The Hong Kong version of The Epoch Times has been temporarily suspended for repair of damaged equipment following the fifth attack on April 12, since its establishment in 2006.
Early on Monday, four masked intruders broke into the warehouse and swung two hammers and a knife hidden in a plastic bag.
The four men broke the printing press equipment and threw construction debris at the equipment before escaping in a white van. Among the damaged items were the central control panels of multiple computers and printing presses. The man warned a print shop employee “go away” and “don’t let me do anything.” They stole the computer when they left.
Police officers arrived shortly thereafter, informing employees of The Epoch Times that the department’s criminal unit was under investigation.
The Hong Kong version of The Epoch Times condemned the attack as a crime against Hong Kong’s freedom and rule of law.
“These thugs are targeting not only the Epoch Times Hong Kong, but also Hong Kong’s independent media,” the agency said in a statement. “It is a malicious attack on basic social norms such as freedom of the press.”
PEN America, a New York-based non-profit organization that defends press freedom, said the armed assault represents “a alarming expansion of the threat to press freedom.”
“These lawless attacks in the midst of arrests, prosecutions and convictions of Chinese government critics appear to fit into a paradigm of full-scale efforts to curb complaints,” the group said. Said in a statement to the Epoch Times.
Hong Kong’s printing mills have been hit by numerous attacks over the last 15 years, with few previous police investigations.
In November 2019, a masked perpetrator, including two available expandable batons, carried a bucket of flammable liquid to a printing warehouse. They started pouring the liquid into the printing press and rolls, I lit it.
The damage caused by the arson was estimated to be over $ 40,000.
In May 2013, three men in black attempted to break into the factory with no success. Part of the metal door was bent by effort.
In October 2012, a destroyer damaged a print shop door lock with an electric drill.
And in February 2006, two weeks after the printing site was founded, four men broke into the building and damaged newly purchased equipment.

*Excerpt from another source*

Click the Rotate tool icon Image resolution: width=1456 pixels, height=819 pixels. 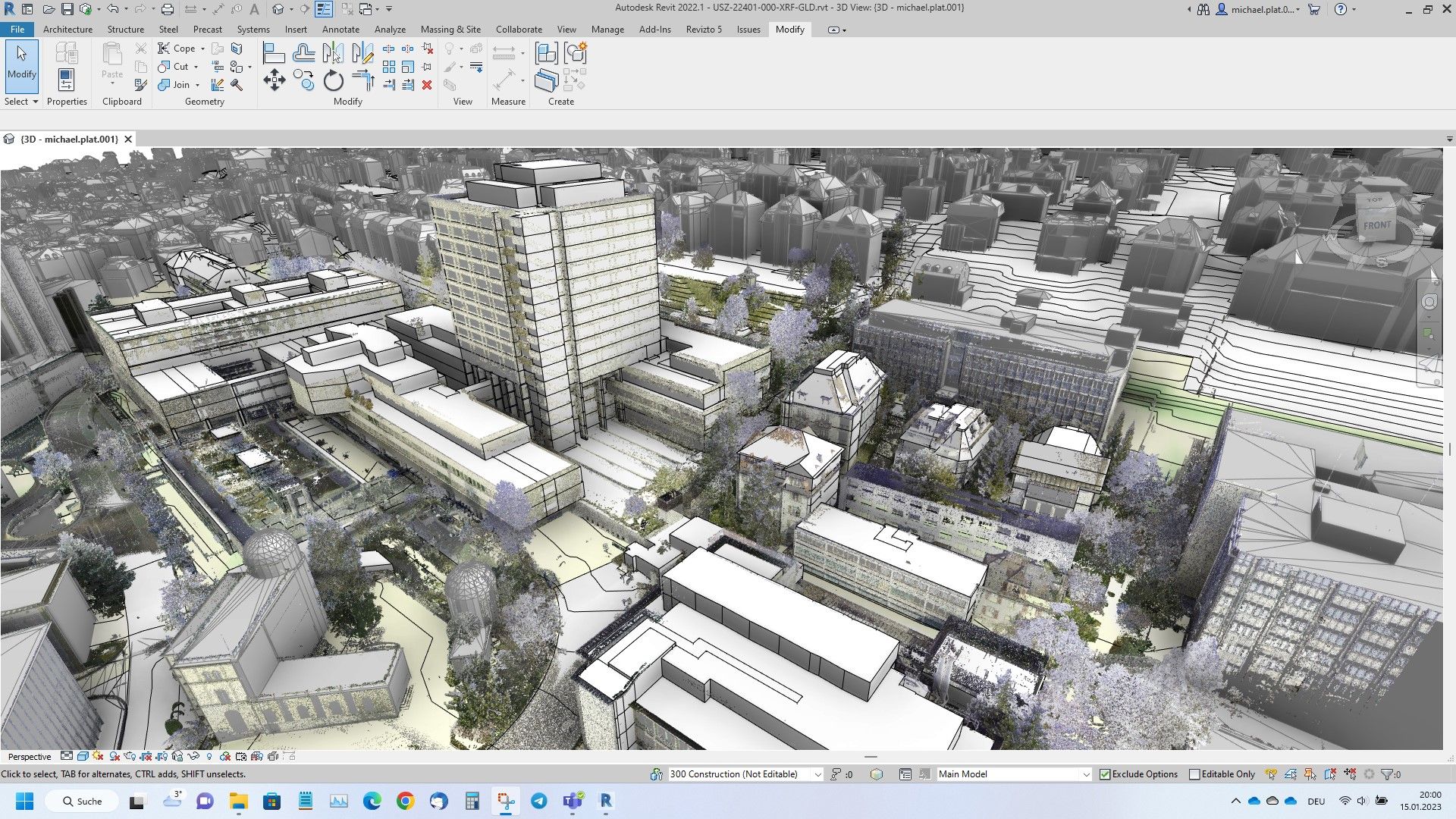333,80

The cost exceeded HK $ 1 million ($ 128,660).
“The perpetrators have not been identified, but patterns of attacks on independent media have faced indifference from law enforcement agencies in the past and may be tolerated or ordered by authorities. It suggests, “says PEN America. “If Hong Kong wants to maintain its reputation as an outpost of openness and the rule of law, it must bring these criminals to justice and respect the role and rights of the free press.”
The Hong Kong Journalists Association and the Hong Kong Web Media Association also condemned the attack and urged the government to investigate.
Hong Kong businessman Herbert Chow said the attack on Monday needed further support for the Hong Kong version of The Epoch Times.
“We have to show these media devoted to telling the truth that Hong Kongers are 100 percent standing behind you,” he said.